Inflammatory phenomena surrounding the drains could potentially induce pain, negating any advantage conferred by the expulsion of residual gases through the drain [7]. Thus, it is suggested that intraperitoneal gas be actively evacuated at the end of the laparoscopic procedure by instrumental aspiration under direct vision without the use of drains [7]. Some authors even advocate for placing the patient in a Trendelenburg position at 30° with a pulmonary recruitment maneuver consisting of five manual lung inflations. This maneuver helps push the diaphragm upward, facilitating the evacuation of residual gas from the subphrenic space [1]. Some authors suggest that post-laparoscopy pain is partly due to abdominal distension during pneumoperitoneum creation.
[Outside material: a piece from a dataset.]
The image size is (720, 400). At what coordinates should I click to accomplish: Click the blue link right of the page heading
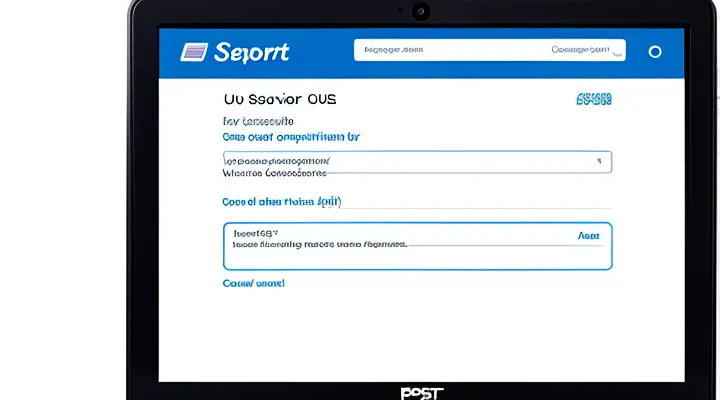(593, 99)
This distension leads to stretching of the phrenic nerves and the anterior abdominal wall [7]. A nerve extension of 20% results in complete occlusion of endoneural vessels and total nerve ischemia [7, 14]. This observation was noted in our study; indeed, our results showed that pain onset occurs intraoperatively once the phrenic nerves are irritated by CO2 (from the threshold of 34.5 minutes according to the Youden test). Once the phrenic nerves are irritated and pain is triggered, even complete evacuation of residual CO2 through a drain will not completely eliminate postoperative pain, as evidenced by the absence of a relationship between drainage and the duration of postoperative shoulder pain. For other authors, the nerve has time to adapt to stretching, making it less likely for distension injury to occur. It is rather the intraoperative pressure spikes >15 cm/Hg that have a greater nociceptive influence on the phrenic nerves than the pneumoperitoneum plateau pressure [7]. Finally, a last category of authors suggests that the low temperature (below body temperature) of insufflated gas may be responsible for the pain. Two studies compared pain in two groups of patients. The first group was insufflated with gas at a low temperature (20°C), and the second group was insufflated with gas at physiological temperature (37°C). The results of these studies showed that patients in the second group insufflated with warm gas had less postoperative shoulder pain [7, 15, 16]. However, rigorously controlled studies on animals have determined that the impact of insufflation of warm gas on postoperative shoulder pain is minimal [7, 17].
Conclusion
Our study demonstrated that CO2 used to create pneumoperitoneum and the tensioning of nerves in the abdominal wall resulting from abdominal distension are two main factors involved in the genesis of shoulder pain. Our study also showed that the volume of residual gas is directly related to the intensity of the pain. Moreover, the use of a drain at the end of the procedure would not prevent the occurrence of this pain, but would reduce its intensity. Thus, CO2 desufflation at the end of the procedure or the placement of a drain would reduce the intensity of postoperative pain.